(Beginning of Record excerpts)

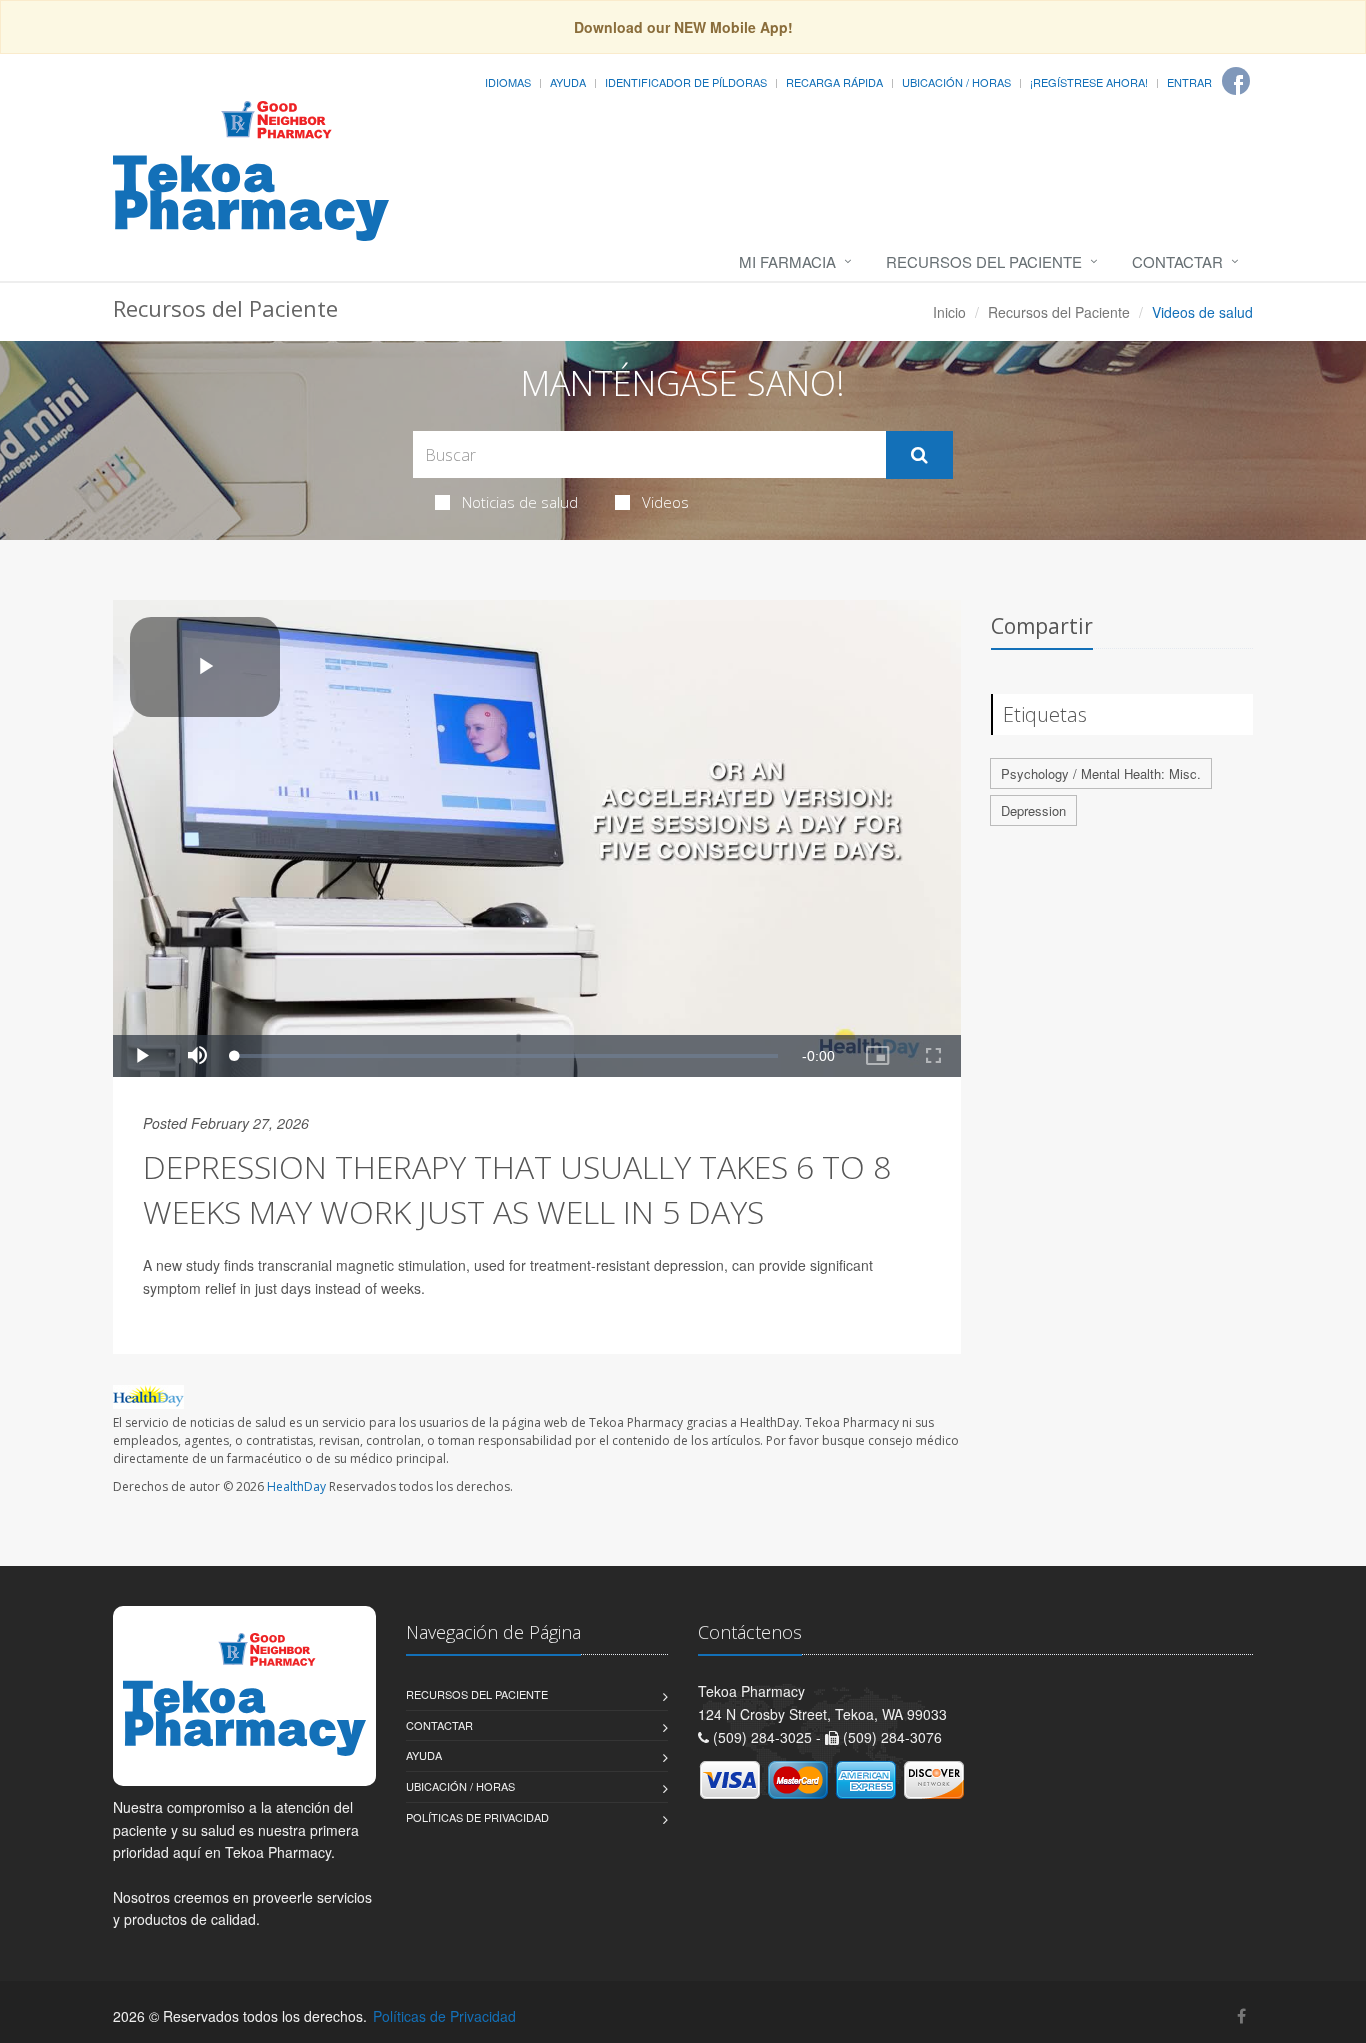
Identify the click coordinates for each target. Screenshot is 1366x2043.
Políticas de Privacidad (477, 1817)
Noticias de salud (520, 502)
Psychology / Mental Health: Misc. (1101, 773)
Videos (665, 502)
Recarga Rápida (834, 82)
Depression (1033, 810)
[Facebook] (1236, 81)
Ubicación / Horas (956, 82)
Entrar (1189, 82)
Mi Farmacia (787, 261)
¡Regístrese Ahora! (1089, 82)
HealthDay (296, 1486)
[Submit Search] (919, 455)
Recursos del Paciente (984, 261)
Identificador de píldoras (686, 82)
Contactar (1177, 261)
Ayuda (568, 82)
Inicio (949, 312)
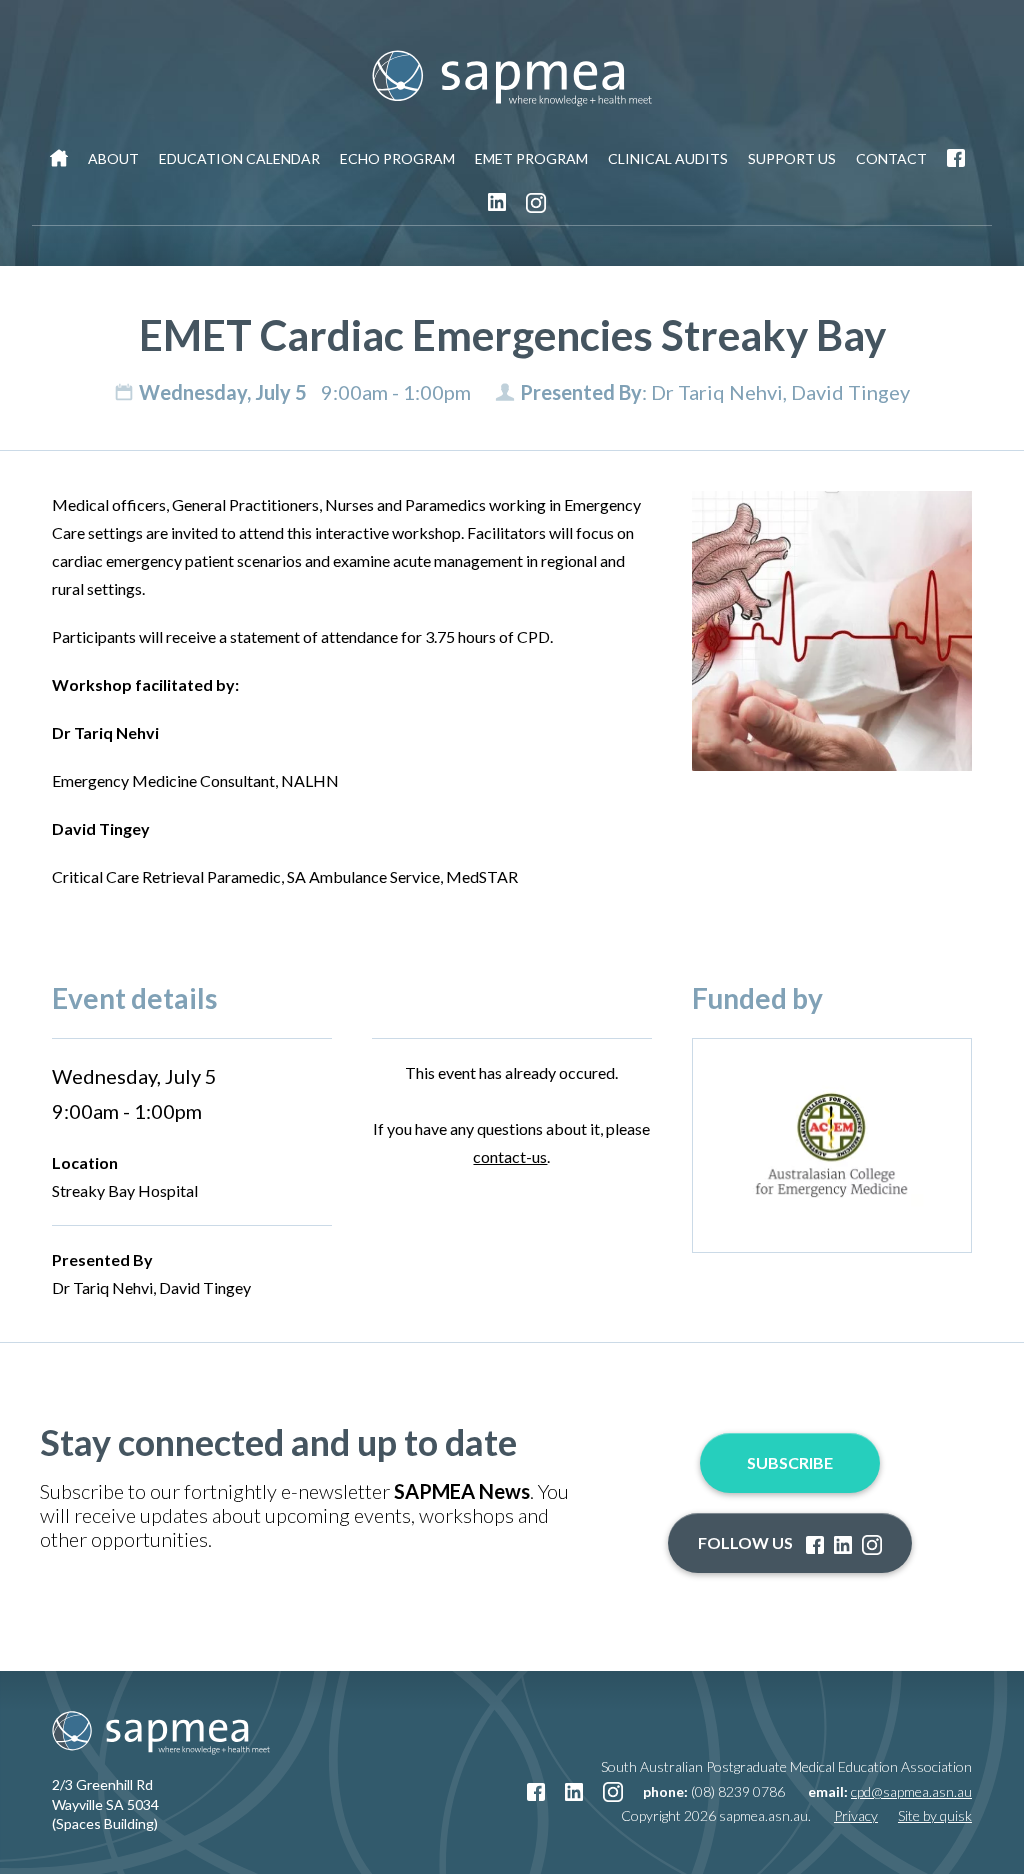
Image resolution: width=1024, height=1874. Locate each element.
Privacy (856, 1815)
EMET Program (531, 158)
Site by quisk (935, 1815)
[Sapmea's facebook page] (956, 159)
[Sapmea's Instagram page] (536, 203)
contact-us (510, 1156)
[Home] (59, 159)
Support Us (792, 158)
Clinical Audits (668, 158)
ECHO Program (397, 158)
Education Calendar (239, 158)
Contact (891, 158)
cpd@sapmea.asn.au (911, 1791)
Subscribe (790, 1462)
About (113, 158)
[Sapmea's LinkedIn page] (497, 203)
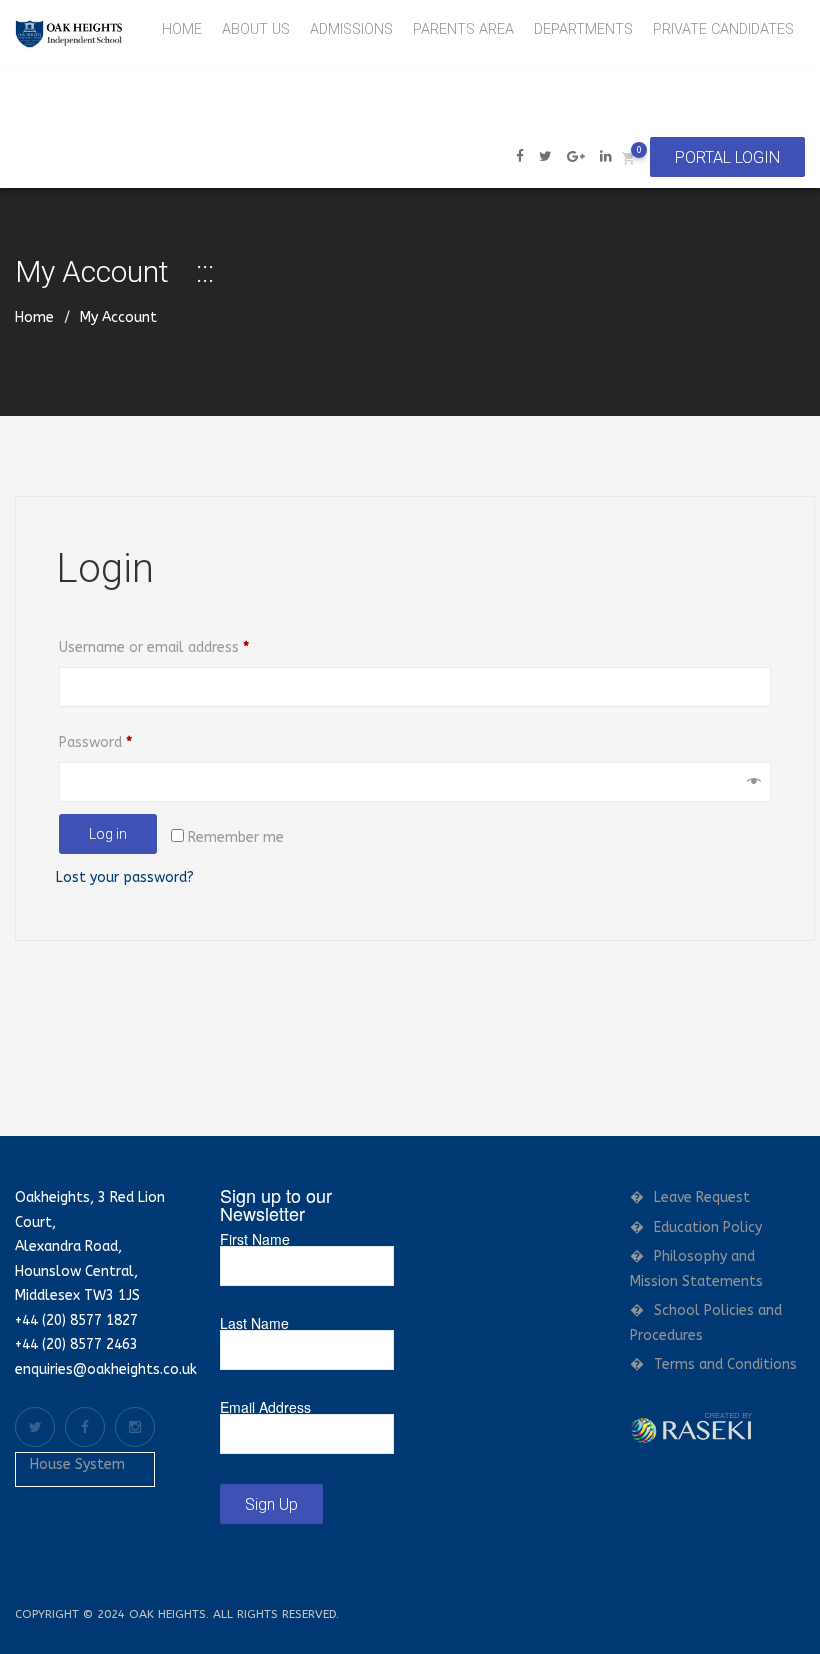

(End of Record excerpts)

What is required: Every line from the one bearing "Ubicación / Horas (956, 82)" through the end of the data above must be output exactly, and no picture may appear.

Output of the task:
Ubicación / Horas (956, 82)
Entrar (1189, 82)
Mi Farmacia (787, 261)
¡Regístrese Ahora! (1089, 82)
HealthDay (296, 1486)
[Submit Search] (919, 455)
Recursos del Paciente (984, 261)
Identificador de píldoras (686, 82)
Contactar (1177, 261)
Ayuda (568, 82)
Inicio (949, 312)
Image resolution: width=1024, height=1874. Locate each element.
Privacy (856, 1815)
EMET Program (531, 158)
Site by quisk (935, 1815)
[Sapmea's facebook page] (956, 159)
[Sapmea's Instagram page] (536, 203)
contact-us (510, 1156)
[Home] (59, 159)
Support Us (792, 158)
Clinical Audits (668, 158)
ECHO Program (397, 158)
Education Calendar (239, 158)
Contact (891, 158)
cpd@sapmea.asn.au (911, 1791)
Subscribe (790, 1462)
About (113, 158)
[Sapmea's LinkedIn page] (497, 203)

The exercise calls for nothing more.